Requirements:
**a.** Answer these questions about the passage on world trade since 1914, one per line, marked (i), (ii), (iii):
(i) To the level of which year has the share of total production going into foreign trade recently risen?
(ii) Which three countries does the passage name as destinations for a large part of the world's population in the nineteenth century?
(iii) According to the passage, how long did a message take from London to New York by telegraph, and how long by sea mail?
**b.** In the passage on world trade since 1914, rewrite the stretch from "You may be interested" through "were in 1914.", swapping "1914" for "1913".
**c.** Write the next part of the passage on world trade since 1914, starting after its final sentence.

You may be interested to know that we passed a very important
anniversary. It is not clear
exactly when because the data are not perfect, but sometime in the last two or
three years the share of total production that went into foreign trade got as
high as it was in 1914. The period
between 1914 and now was a bad in most perspectives. There were mass murder and
other social problems, foreign trade decreased dramatically.
Emigration of people from one part of the world to another,
something many may object to because they migrate to the United States is also
up to the same level as it was in 1914. Foreign
trade is now about where it was in 1914. In
addition international investments are rising rapidly and shortly will be as
high a percentage of total investment as they were in 1914.
We have not quite made that level. The
fact that getting up to something which occurred almost a
hundred years ago shows how badly off we were.

These figures are for the twentieth century.
The nineteenth century was a halcyon period.

Tariffs fell and international trade developed.
A large part of the world’s population moved to the United States,
Argentina or Canada. There was the
completion of the industrial revolution — we ordinarily consider the
Industrial Revolution to have begun with Watt’s steam engine, but it wasn’t
until the nineteenth century that the dramatic effects of the Industrial
Revolution were experienced. Everything
else went up also — communication became rapid.
We now look at the steamship and telegraph as decidedly old fashioned
(and by modern standards they are), but at the time they were developed, they
were regarded as revolutionary.

Messages were able to go from London to New York in three or four
minutes instead of the week it took by sea mail.
The change brought about by the telegraph relative to the mail system was
a bigger change than present changes when messages move in fractions of a
second.

In general everything was doing well at that time.

Dataset:
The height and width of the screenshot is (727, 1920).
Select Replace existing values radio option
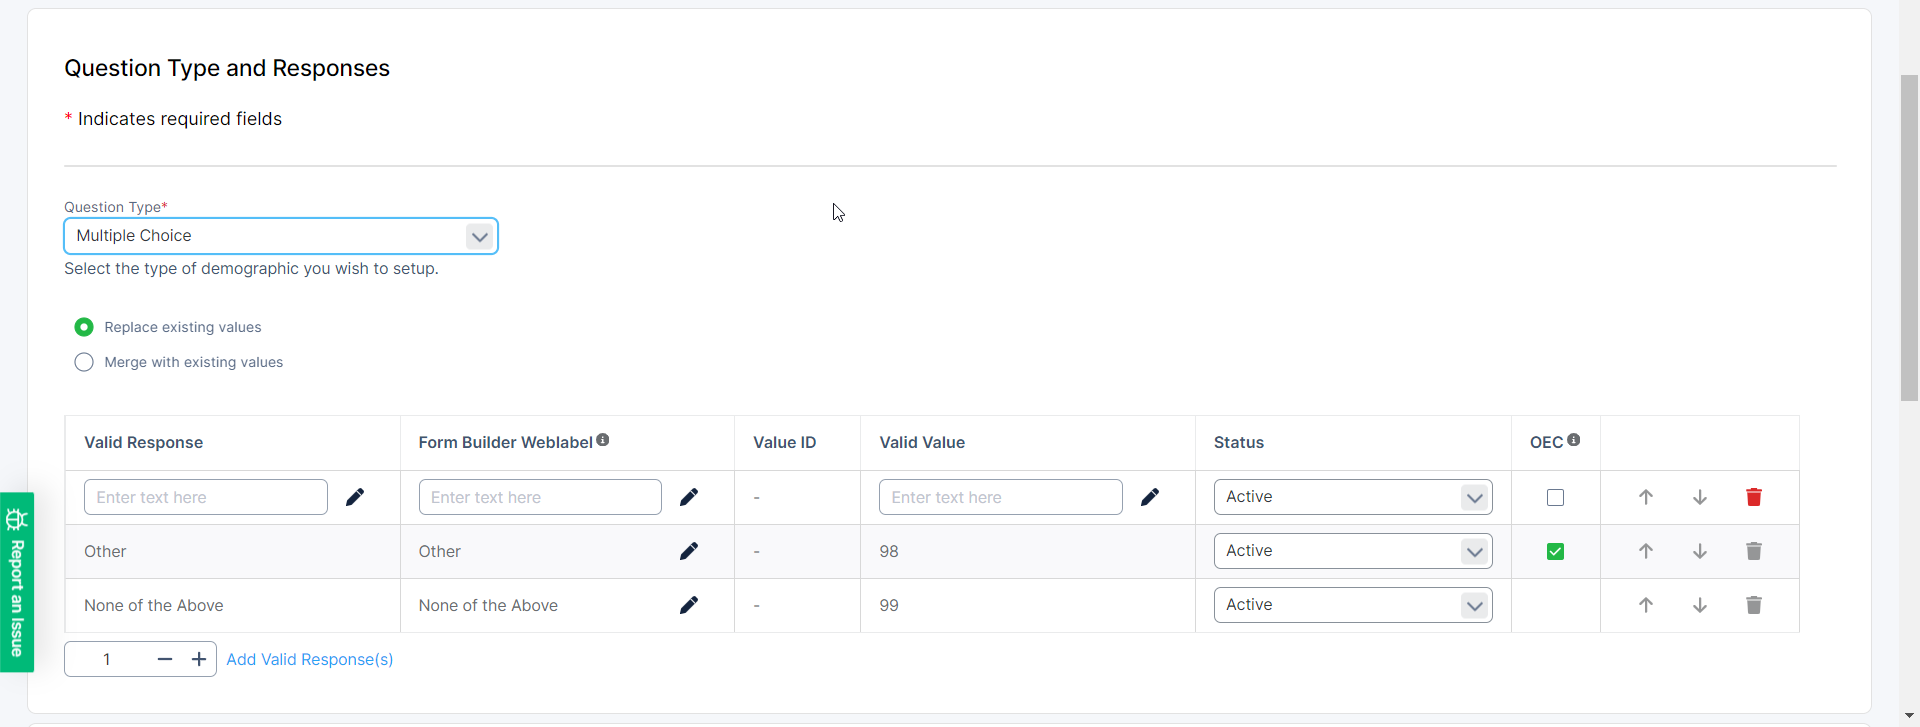click(84, 327)
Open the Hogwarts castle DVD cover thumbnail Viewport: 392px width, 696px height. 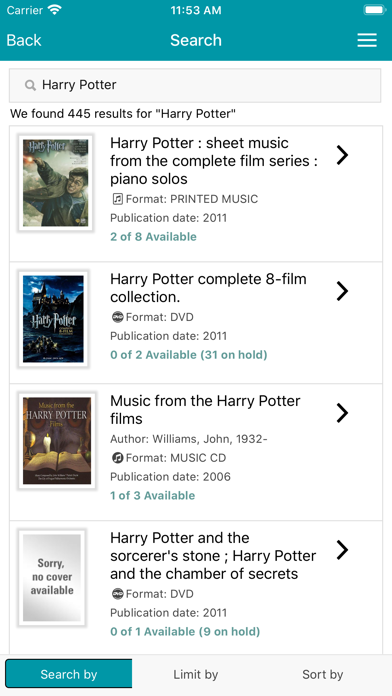[53, 319]
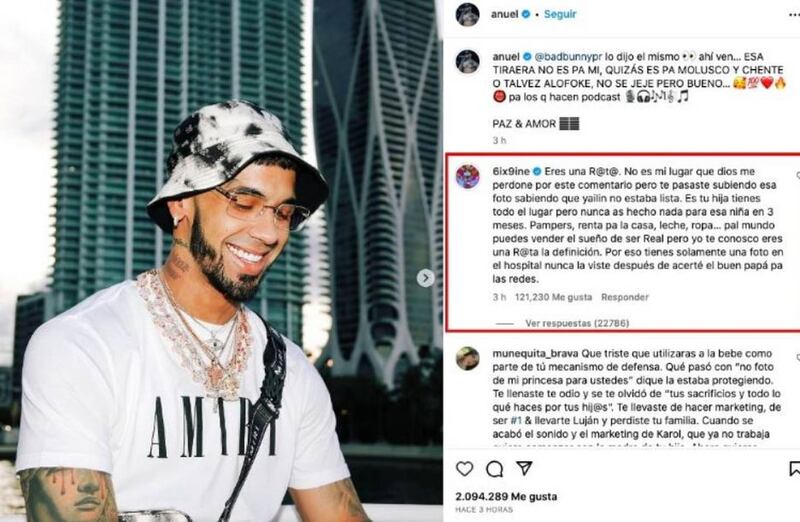This screenshot has height=522, width=800.
Task: Reply to 6ix9ine's comment via Responder
Action: (x=624, y=297)
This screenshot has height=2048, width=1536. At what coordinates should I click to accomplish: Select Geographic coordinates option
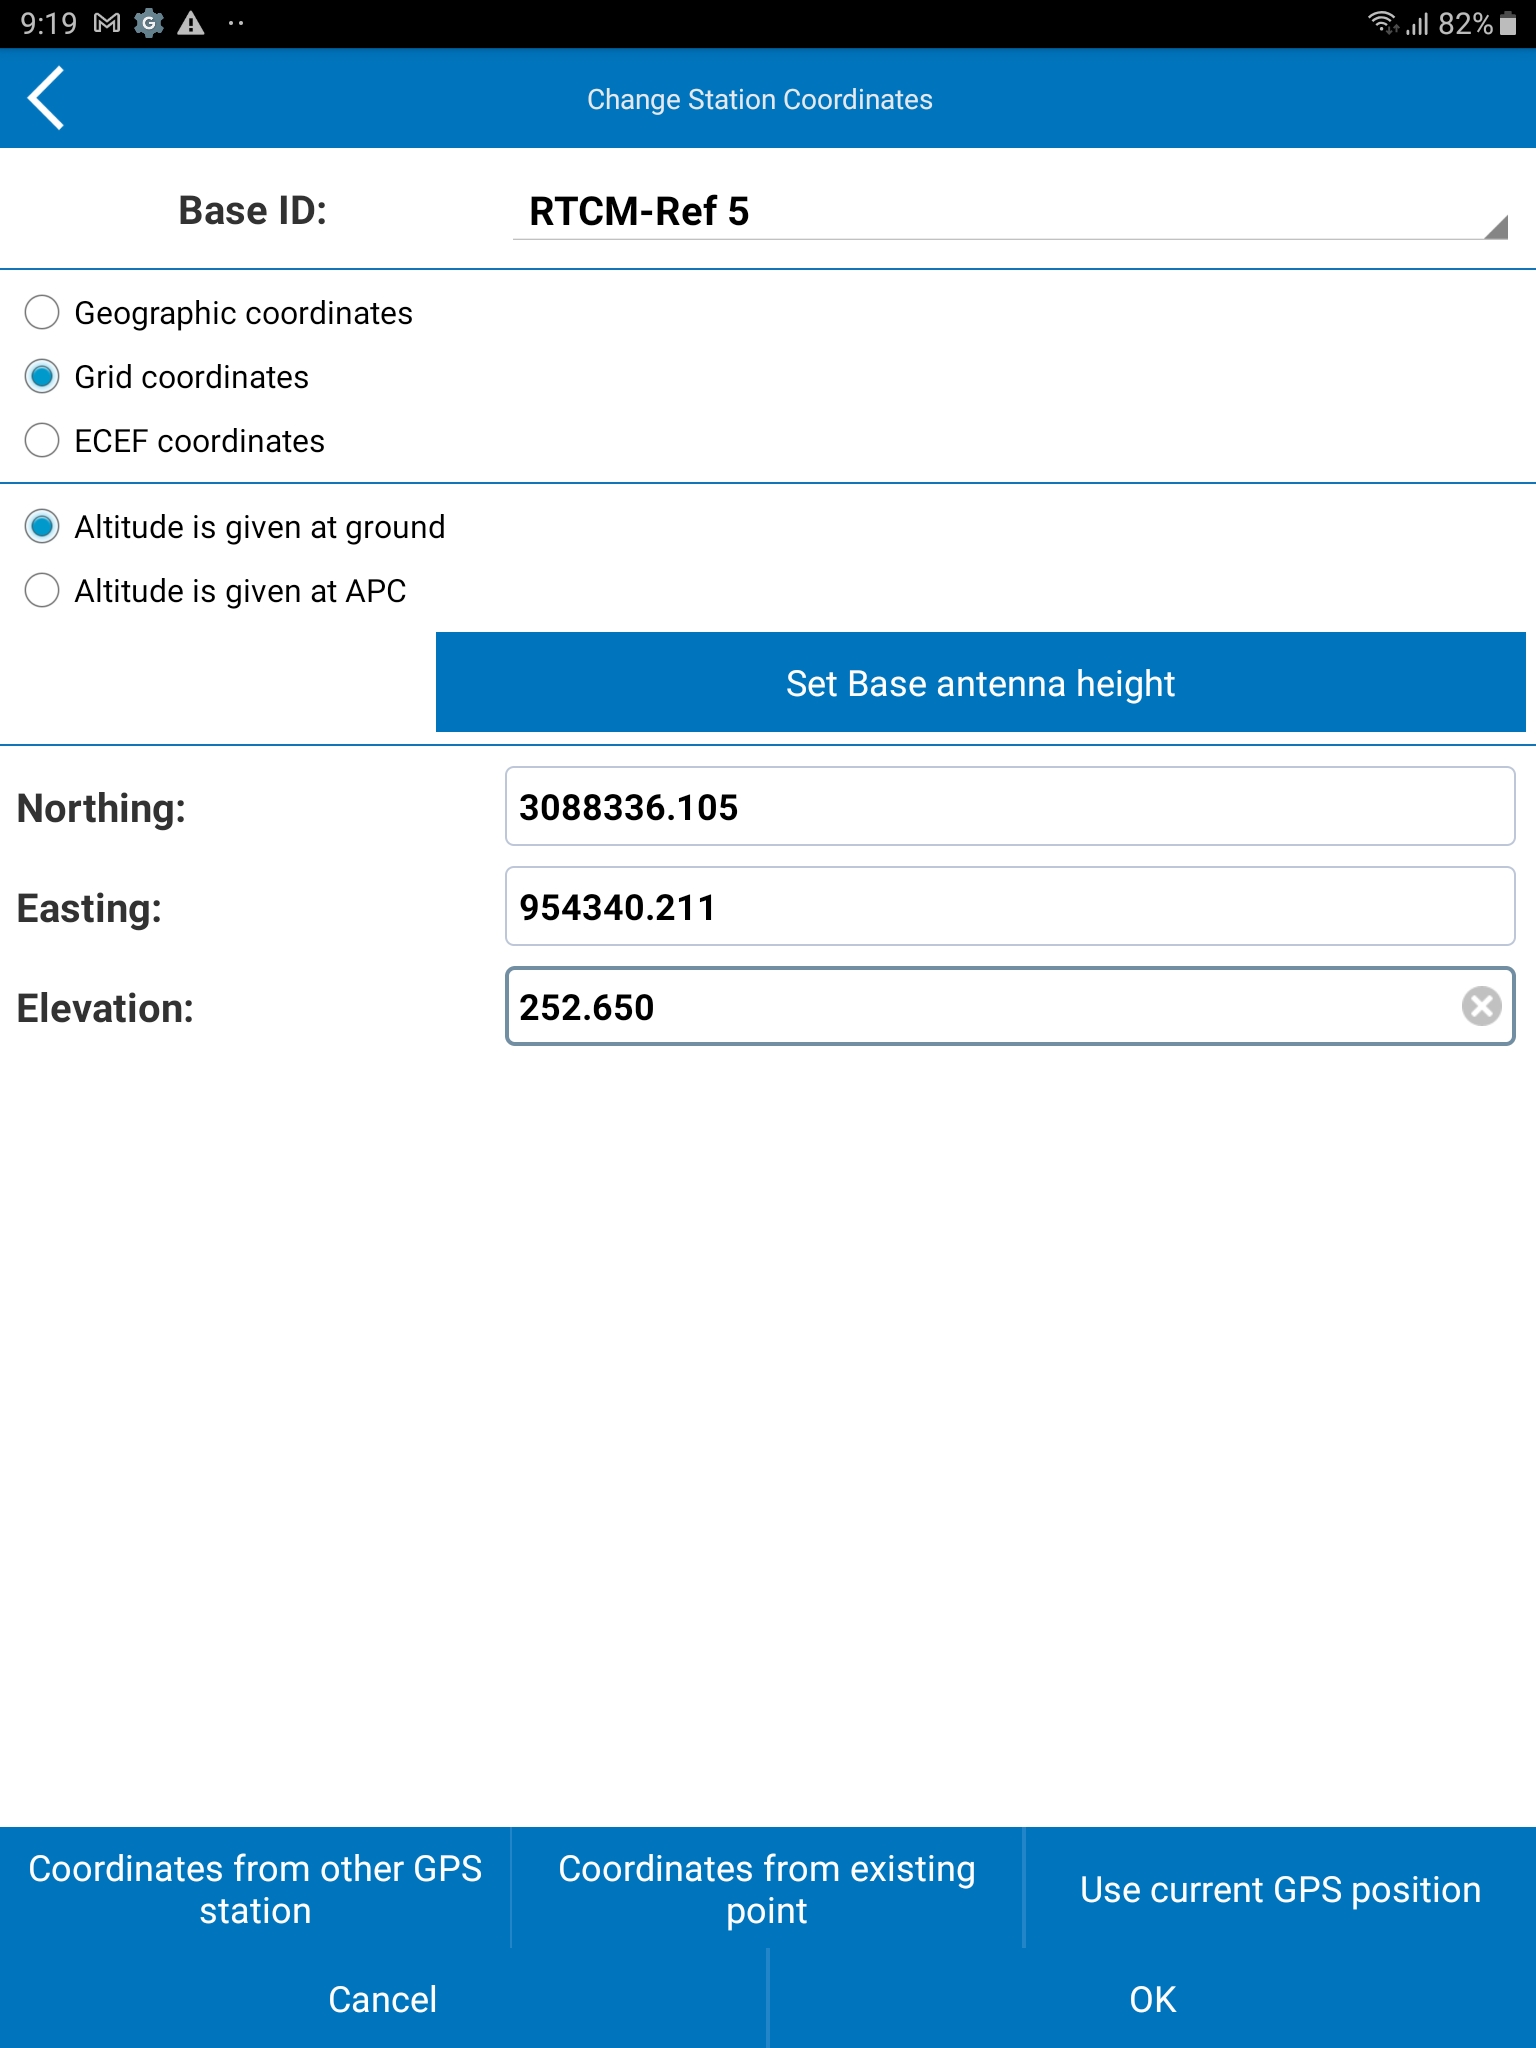tap(42, 313)
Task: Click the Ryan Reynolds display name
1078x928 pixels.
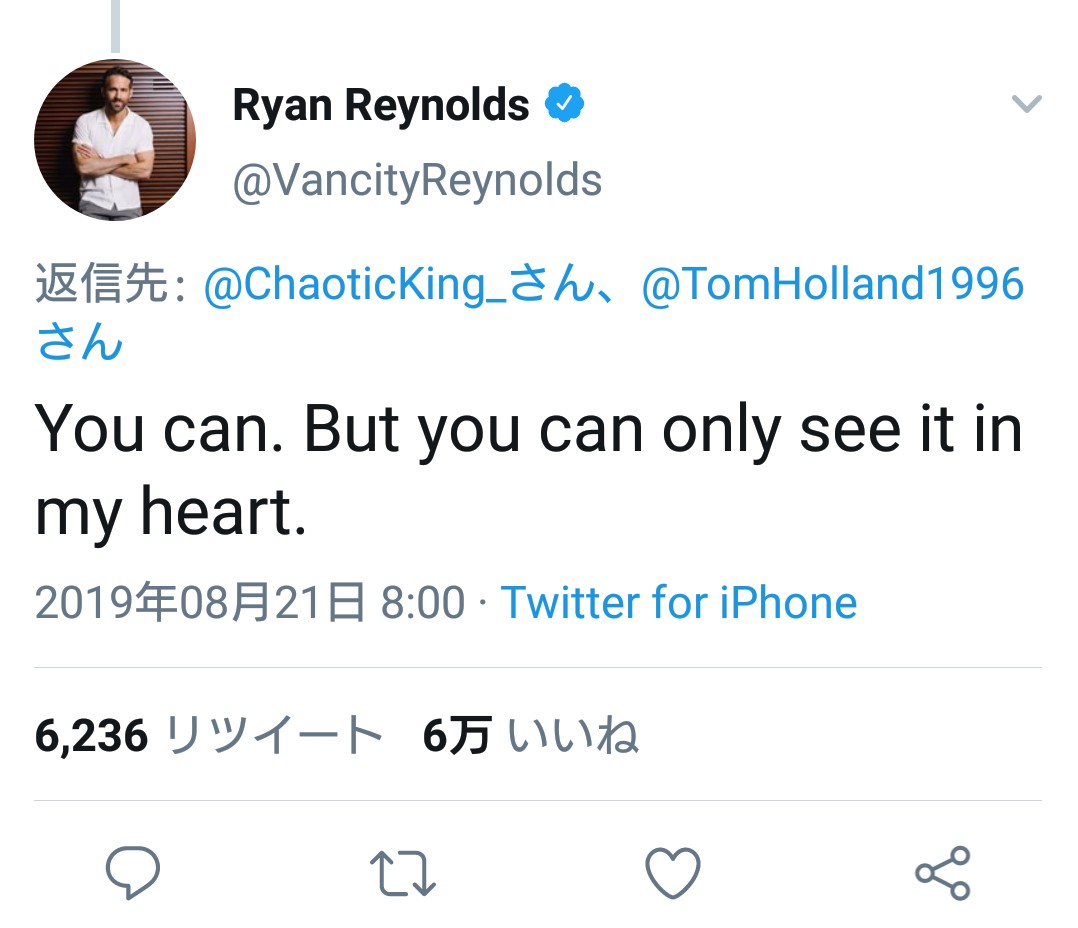Action: (381, 105)
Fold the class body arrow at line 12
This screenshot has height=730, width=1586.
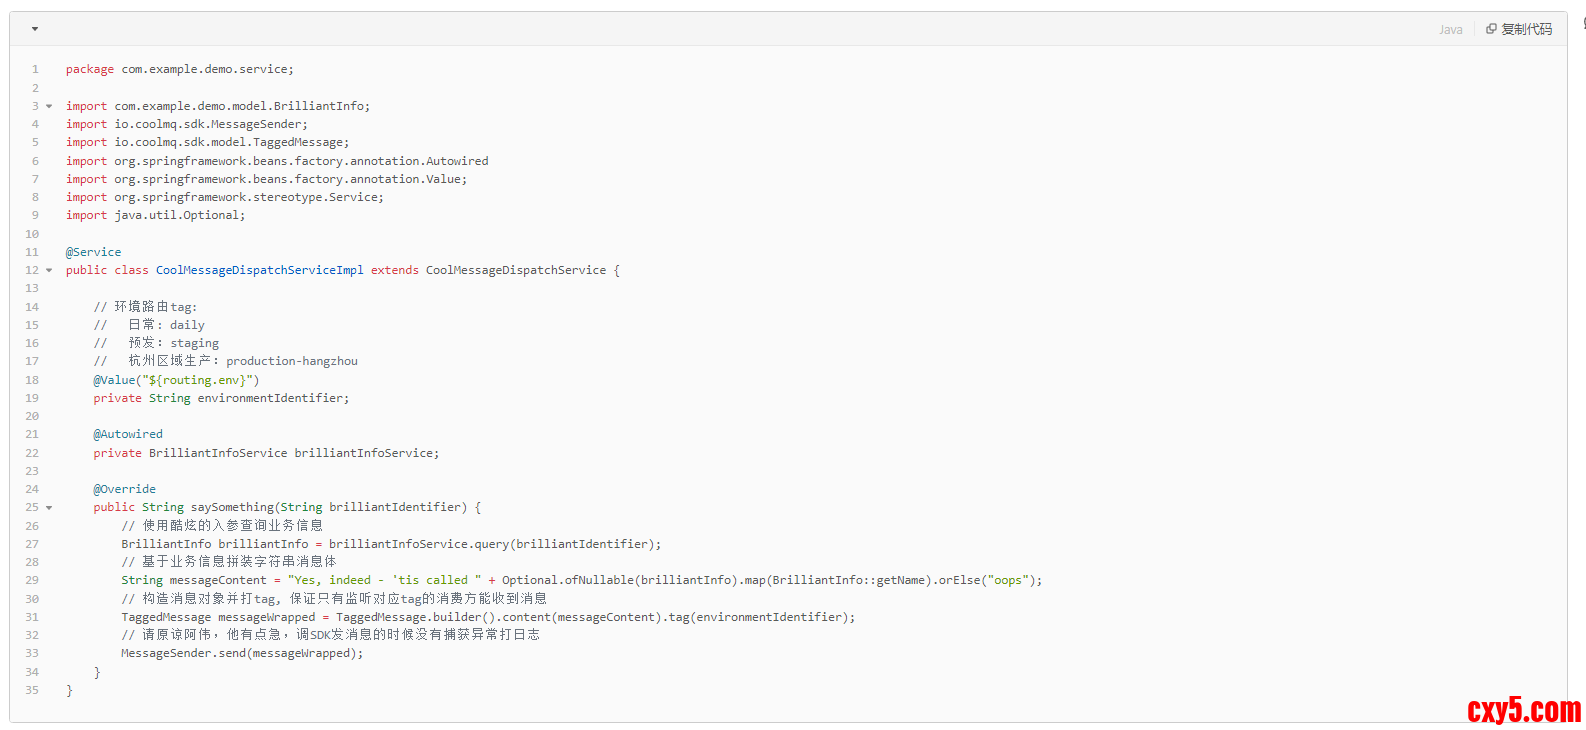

Outputs in order:
**a.**
(i) 1914
(ii) The United States, Argentina and Canada
(iii) Three or four minutes by telegraph, and a week by sea mail

**b.**
You may be interested to know that we passed a very important
anniversary. It is not clear
exactly when because the data are not perfect, but sometime in the last two or
three years the share of total production that went into foreign trade got as
high as it was in 1913. The period
between 1913 and now was a bad in most perspectives. There were mass murder and
other social problems, foreign trade decreased dramatically.
Emigration of people from one part of the world to another,
something many may object to because they migrate to the United States is also
up to the same level as it was in 1913. Foreign
trade is now about where it was in 1913. In
addition international investments are rising rapidly and shortly will be as
high a percentage of total investment as they were in 1913.

**c.**
I should point out that we now have the International Monetary Fund and
the World Bank to deal with countries that have difficulties in paying their
debts. In that period we relied on
a different instrumentality — the Royal Navy.
It worked better.

In general governments during this period improved, but did not become
more democratic. England did
not become a fully functioning democracy in the sense that everyone had the
right to vote until 1931. This did not occur in the United States until the
1960s. We shouldn’t be
terribly depressed by this lack of progress in democratic institutions.

Governments tended to improve in most of their activities.
The most obvious case, torture was abandoned in most countries although
it had been used regularly before. There
was also the conquest of the world by European powers.
At the moment imperialism is disapproved of.
However, imperialism is in the process of coming back into favor.
All one has to do is look at the countries that were parts of empires and
what they are now. Given the
condition of many former colonies, many would argue it is a good idea to bring
the empires back. If any of you in
the audience would like to suggest some former colony in which the citizens are
better off now than when they were a colony, I would be delighted to hear it. It
is no compliment to say an empire is better than what succeeded it.
No empire went around cutting people’s hands off as happens today in
Africa.

The nineteenth century was a period of growing prosperity and
civilization. Tariffs fell,
international trade developed and of course there was the Industrial Revolution.
Other improvements included rapid development of communication, science, and
travel. In general governments
improved although they did not necessarily become more democratic. There was
also the conquest of much of the world by European powers.
Imperialism has a bad name today but now we’ve seen what happened when
the empires dissolved.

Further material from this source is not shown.